L’équipe a également analysé les sous-populations de fibroblastes cardiaques, les divisant en sept sous-groupes, incluant les CFs WIF1+ hautement antifibrotiques, les CFs CILP+ hautement fibrotiques et les CFs TXNIP+ à haut métabolisme. Dans le groupe HFpEF, les proportions de CFs CILP+ et TXNIP+ ont augmenté de manière significative, suggérant que ces fibroblastes avaient une activité fibrotique et métabolique plus élevée dans le HFpEF. L’analyse des trajectoires pseudotemporelles a révélé que les CFs évoluaient progressivement vers des phénotypes plus fibrotiques et métaboliques, confirmant ainsi leur rôle clé dans la progression pathologique du HFpEF.

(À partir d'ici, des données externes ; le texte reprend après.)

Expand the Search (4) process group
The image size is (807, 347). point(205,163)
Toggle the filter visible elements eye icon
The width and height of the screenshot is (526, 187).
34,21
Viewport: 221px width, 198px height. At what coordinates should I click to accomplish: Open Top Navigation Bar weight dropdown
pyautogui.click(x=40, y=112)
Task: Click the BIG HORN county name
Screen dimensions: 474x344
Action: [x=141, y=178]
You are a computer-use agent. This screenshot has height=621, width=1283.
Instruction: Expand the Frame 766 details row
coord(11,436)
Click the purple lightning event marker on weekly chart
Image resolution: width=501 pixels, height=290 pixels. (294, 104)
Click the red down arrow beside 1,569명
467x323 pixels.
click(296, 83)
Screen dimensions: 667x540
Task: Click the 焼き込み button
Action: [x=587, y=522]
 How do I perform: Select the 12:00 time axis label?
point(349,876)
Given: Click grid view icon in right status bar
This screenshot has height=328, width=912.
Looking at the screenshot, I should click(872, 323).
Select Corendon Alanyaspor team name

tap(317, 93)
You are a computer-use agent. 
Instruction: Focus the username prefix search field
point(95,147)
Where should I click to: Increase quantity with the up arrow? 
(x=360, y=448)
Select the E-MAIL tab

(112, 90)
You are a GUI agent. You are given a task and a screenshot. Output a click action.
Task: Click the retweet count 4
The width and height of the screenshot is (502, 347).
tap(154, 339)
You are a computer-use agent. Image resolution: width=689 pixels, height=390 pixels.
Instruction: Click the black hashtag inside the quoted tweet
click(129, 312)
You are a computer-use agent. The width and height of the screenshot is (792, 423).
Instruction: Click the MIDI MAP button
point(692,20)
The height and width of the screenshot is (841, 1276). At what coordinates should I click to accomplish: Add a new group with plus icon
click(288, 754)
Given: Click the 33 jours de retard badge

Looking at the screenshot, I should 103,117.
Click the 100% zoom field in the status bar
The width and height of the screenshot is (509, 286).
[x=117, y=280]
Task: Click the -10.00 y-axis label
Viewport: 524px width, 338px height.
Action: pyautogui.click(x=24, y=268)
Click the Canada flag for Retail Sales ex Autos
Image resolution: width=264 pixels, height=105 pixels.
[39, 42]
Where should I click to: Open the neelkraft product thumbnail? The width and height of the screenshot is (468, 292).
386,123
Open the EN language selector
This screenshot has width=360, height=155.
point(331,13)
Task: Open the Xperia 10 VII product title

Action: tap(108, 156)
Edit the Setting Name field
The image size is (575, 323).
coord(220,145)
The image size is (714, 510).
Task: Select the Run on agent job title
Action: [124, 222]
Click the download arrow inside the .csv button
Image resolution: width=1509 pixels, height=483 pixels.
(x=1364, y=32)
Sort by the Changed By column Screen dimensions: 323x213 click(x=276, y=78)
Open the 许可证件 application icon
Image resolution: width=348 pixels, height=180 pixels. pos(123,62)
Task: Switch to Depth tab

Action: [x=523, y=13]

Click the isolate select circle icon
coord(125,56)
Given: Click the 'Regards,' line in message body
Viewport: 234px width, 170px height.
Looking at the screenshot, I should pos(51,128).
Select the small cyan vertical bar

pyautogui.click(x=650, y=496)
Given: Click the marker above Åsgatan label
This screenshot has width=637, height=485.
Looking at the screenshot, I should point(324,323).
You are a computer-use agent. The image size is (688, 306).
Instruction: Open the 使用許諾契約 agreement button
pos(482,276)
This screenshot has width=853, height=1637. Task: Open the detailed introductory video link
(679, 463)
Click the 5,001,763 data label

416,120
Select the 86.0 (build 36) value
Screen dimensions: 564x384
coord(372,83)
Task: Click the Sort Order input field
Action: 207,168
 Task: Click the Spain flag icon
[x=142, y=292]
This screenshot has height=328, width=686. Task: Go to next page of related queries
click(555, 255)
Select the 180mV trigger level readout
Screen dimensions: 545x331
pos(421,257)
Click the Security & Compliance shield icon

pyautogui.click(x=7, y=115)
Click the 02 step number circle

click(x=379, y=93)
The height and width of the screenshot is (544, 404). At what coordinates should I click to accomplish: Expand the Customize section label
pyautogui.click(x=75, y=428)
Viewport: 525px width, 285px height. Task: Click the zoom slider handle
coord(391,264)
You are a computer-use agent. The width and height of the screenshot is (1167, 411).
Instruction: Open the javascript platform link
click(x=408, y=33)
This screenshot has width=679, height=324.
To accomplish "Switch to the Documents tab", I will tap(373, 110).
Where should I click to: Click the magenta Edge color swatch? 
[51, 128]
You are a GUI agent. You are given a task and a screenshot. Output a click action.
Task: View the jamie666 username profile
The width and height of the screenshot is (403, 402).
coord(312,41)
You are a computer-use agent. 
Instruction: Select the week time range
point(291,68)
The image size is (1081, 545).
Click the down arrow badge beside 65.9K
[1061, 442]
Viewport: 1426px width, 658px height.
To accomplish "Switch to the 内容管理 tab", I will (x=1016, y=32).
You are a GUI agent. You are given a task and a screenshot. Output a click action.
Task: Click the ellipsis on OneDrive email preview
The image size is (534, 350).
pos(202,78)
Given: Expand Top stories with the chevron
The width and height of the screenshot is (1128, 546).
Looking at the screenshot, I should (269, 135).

5. Validation du trouble de l’angiogenèse et mécanismes moléculaires

Grâce au séquençage ARN en vrac et à l’analyse immunohistochimique, l’équipe a découvert que l’expression de plusieurs facteurs pro-angiogéniques était significativement diminuée dans le groupe HFpEF, avec une densité vasculaire réduite. Une exploration plus approfondie a révélé que les CFs interagissent avec les ECs par la sécrétion d’ANGPTL4, qui inhibe la voie de signalisation RAF/MEK/ERK, exerçant ainsi une fonction anti-angiogénique. Dans le groupe HFpEF, l’expression d’ANGPTL4 était significativement augmentée, suggérant qu’elle pourrait exacerber la progression pathologique en inhibant l’angiogenèse.

Conclusion de l’étude

Cette étude est la première à utiliser la technologie scRNA-seq pour révéler les caractéristiques transcriptomiques des cellules non myocytaires dans le cœur HFpEF, mettant en lumière le rôle crucial des fibroblastes cardiaques dans cette pathologie. Les résultats montrent que les fibroblastes cardiaques dans le cœur HFpEF interagissent avec les cellules endothéliales par la sécrétion d’ANGPTL4, inhibant ainsi l’angiogenèse et contribuant à la raréfaction de la microvascularisation cardiaque. De plus, l’étude suggère que la reprogrammation métabolique induite par un régime riche en graisses pourrait être un facteur clé dans la différenciation et les changements fonctionnels des cellules dans le HFpEF. Ces découvertes fournissent de nouvelles perspectives sur les mécanismes pathologiques du HFpEF et ouvrent la voie à la découverte de cibles thérapeutiques potentielles, notamment ANGPTL4.

Points forts de l’étude

  1. Première analyse complète du transcriptome monocellulaire dans le cœur HFpEF : Grâce à la technologie scRNA-seq, l’équipe a réalisé une analyse systématique des cellules non myocytaires dans le cœur HFpEF, révélant l’hétérogénéité cellulaire et son rôle pathologique dans cette maladie.
  2. Rôle clé des fibroblastes cardiaques dans le HFpEF : L’étude démontre que les fibroblastes cardiaques dans le cœur HFpEF interagissent avec les cellules endothéliales via la sécrétion d’ANGPTL4, inhibant l’angiogenèse, ce qui apporte un nouvel éclairage sur les mécanismes pathologiques.
  3. ANGPTL4 comme cible thérapeutique potentielle : En utilisant l’outil d’apprentissage automatique DrugnomeAI, l’étude a prédit la druggabilité d’ANGPTL4, suggérant son potentiel en tant que nouvelle cible thérapeutique pour le HFpEF.

Importance de l’étude

Cette recherche fournit non seulement de nouvelles bases théoriques pour les mécanismes pathologiques du HFpEF, mais pose également les fondements pour le développement de stratégies thérapeutiques ciblant ANGPTL4. Grâce à une analyse approfondie des données monocellulaires, l’équipe a révélé les multiples fonctions des fibroblastes cardiaques dans le HFpEF, offrant ainsi des références précieuses pour une médecine de précision future dans le traitement de cette pathologie.